La fissazione del cognome coincide con la perdita di significato descrittivo: i nomi di famiglia diventano etichette moderne, ma vuote, trasmesse ma immutabili. A volte trasparenti nel loro significato originario, a volte comprensibili soltanto al linguista o al dialettologo e altre volte del tutto incomprensibili. Quelli trasparenti possono essere fonte di equivoci e di... risate, se a occuparsi di onomastica è il grande Totò. «Questo nome non mi è nuovo» soleva ripetere. Da dove nasceva la sua comicità onomastica? Dal fatto, di per sé banalissimo, che l’attore negava la perdita di significato del cognome: questo manteneva ai suoi occhi e alle sue orecchie un valore preciso, quello dei dizionari.
Alla presentazione di una paziente – «Ada Barbalunga, vedova Barbieri» – Totò nei panni di un medico (il film è Totò, Vittorio e la dottoressa del 1957) replicava: «Per forza». «Come per forza?». «Morto il barbiere, la barba si allunga!». Notissima è la scenetta nel vagone-letto (Totò a colori, 1952) con l’onorevole Cosimo Trombetta, appellato da Totò Tromba, Trombone, Contrabbasso, Violoncello e infine presentato come suonatore di clarino.
Il tormentone delle variazioni sul tema si ripete in Destinazione Piovarolo (1955), in cui il protagonista La Quaglia è chiamato La Fagiana, L’Allodola, Lo Merlo. Nel film La cambiale (1959), protagonisti i cugini Posalaquaglia, la prostituta Lola Capponi è ribattezzata Cappona, Gallina, Pollanca e Picciona. Nel film I ladri (1959), il malcapitato di turno è La Nocella, il cui cognome diventa via via La Noce, La Nocchia, La Finocchia, La Peretta, La Melona, la Nocciolina, Lo Fico Secco e Ortolani. Non senza metafore maliziose: peretta ‘clistere’, finocchio ‘omosessuale’ ecc.

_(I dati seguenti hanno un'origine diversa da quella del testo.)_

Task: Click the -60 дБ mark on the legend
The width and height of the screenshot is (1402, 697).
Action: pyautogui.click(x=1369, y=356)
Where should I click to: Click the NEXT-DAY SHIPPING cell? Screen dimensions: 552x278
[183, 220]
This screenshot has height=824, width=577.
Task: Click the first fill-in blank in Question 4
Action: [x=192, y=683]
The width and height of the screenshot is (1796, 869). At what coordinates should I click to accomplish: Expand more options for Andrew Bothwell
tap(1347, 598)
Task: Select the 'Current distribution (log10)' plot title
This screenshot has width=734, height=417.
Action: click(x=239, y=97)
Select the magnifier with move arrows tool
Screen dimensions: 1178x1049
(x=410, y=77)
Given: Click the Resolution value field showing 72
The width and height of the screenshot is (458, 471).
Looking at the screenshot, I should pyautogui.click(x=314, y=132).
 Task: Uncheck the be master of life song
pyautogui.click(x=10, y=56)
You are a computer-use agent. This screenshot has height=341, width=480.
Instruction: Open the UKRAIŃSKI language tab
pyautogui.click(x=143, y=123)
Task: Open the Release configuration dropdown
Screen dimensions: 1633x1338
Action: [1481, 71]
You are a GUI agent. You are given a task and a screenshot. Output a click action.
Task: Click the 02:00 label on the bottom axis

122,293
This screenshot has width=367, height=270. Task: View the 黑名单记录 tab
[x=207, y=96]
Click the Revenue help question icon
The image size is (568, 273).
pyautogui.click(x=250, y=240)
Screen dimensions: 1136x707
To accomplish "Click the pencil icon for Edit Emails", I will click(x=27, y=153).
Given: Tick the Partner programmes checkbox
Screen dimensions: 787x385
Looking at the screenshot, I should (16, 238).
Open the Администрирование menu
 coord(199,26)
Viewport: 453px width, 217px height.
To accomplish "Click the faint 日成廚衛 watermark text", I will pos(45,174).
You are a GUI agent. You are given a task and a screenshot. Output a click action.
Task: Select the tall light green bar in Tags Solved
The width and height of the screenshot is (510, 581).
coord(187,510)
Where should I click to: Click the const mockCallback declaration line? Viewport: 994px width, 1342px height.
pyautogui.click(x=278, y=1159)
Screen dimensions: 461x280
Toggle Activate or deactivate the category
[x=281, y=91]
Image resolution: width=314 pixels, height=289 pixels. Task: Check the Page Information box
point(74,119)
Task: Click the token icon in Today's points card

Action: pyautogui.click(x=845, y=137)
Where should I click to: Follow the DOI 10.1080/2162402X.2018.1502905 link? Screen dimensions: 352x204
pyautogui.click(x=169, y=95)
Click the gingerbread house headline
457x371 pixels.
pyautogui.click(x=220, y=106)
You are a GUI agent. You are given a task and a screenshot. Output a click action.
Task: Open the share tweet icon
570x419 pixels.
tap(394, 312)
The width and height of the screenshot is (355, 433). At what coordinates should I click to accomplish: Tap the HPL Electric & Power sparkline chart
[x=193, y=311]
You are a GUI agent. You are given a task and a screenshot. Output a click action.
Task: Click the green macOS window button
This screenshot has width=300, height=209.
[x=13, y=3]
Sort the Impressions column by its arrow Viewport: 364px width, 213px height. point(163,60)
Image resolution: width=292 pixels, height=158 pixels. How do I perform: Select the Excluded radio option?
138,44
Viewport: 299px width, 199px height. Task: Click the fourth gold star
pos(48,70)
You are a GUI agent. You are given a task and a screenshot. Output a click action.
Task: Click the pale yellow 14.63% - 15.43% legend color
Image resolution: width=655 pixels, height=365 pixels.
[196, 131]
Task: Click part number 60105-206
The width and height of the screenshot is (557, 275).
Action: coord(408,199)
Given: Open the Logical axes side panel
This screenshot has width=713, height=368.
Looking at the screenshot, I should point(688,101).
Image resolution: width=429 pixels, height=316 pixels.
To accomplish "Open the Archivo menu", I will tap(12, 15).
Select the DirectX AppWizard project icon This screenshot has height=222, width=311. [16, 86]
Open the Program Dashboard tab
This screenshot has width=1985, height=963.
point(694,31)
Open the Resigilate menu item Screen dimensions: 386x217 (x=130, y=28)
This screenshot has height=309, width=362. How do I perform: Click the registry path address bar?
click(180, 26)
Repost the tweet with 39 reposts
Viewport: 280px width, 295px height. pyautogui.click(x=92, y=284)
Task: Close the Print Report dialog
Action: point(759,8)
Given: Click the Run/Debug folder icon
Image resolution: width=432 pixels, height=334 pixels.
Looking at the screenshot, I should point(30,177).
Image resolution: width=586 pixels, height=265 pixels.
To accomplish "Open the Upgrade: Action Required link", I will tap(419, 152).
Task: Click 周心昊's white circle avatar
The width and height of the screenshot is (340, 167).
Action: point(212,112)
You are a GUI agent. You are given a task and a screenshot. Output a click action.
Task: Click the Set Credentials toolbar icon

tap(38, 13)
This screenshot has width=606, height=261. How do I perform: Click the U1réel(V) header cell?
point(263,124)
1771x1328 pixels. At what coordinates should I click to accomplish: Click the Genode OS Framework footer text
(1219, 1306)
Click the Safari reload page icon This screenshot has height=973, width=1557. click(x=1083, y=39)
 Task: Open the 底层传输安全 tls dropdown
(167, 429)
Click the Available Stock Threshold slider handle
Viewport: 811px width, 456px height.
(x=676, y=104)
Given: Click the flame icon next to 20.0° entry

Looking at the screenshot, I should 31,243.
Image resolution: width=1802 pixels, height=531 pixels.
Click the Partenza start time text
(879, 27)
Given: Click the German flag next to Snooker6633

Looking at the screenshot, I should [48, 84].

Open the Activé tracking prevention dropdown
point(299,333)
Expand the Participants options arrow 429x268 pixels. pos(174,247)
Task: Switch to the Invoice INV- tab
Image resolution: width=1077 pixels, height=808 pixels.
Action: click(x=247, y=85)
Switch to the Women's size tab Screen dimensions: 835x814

Confusione coi nomi propri
In altre occasioni la confusione avviene tra un nome (o un sintagma) comune, appartenente al lessico, e un nome di persona o di luogo. In Totò, Peppino e la... malafemmina (1956) lo spagnolo adelante viene inteso come Adelaide, e la “laurea” diventa Laura, nella celebre lettera dei fratelli Caponi alla “malafemmina”.
In Chi si ferma è perduto (1960), lo scambio di parole entra in campo paremiologico: «Rita bene chi rita l’ultimo». In Totò contro Maciste (1962) il divino Totokamen consiglia a Nefertiti di riguardarsi a letto, «perché con la nefrite sono castighi, sono...». Lo smemorato di Collegno, nell’eponimo film del 1962, alla ricerca di «un nome e cagnomo», sostiene di essersi chiuso non solo per sfizio in un «Walter e Closet», aggiungendo: «Lei lo chiama gabinetto, per me è un Walter, chiaro?» (forse qui richiamando il noto attore brillante Walter Chiari). In Totò e Peppino divisi a Berlino (1962) l’invito della cameriera tedesca che indica un barista – «...fragen Sie ohn!» – diventa per Totò il nome dell’interlocutore: «Signor Fraghensì, excuse-me, questa strass dove trovass?».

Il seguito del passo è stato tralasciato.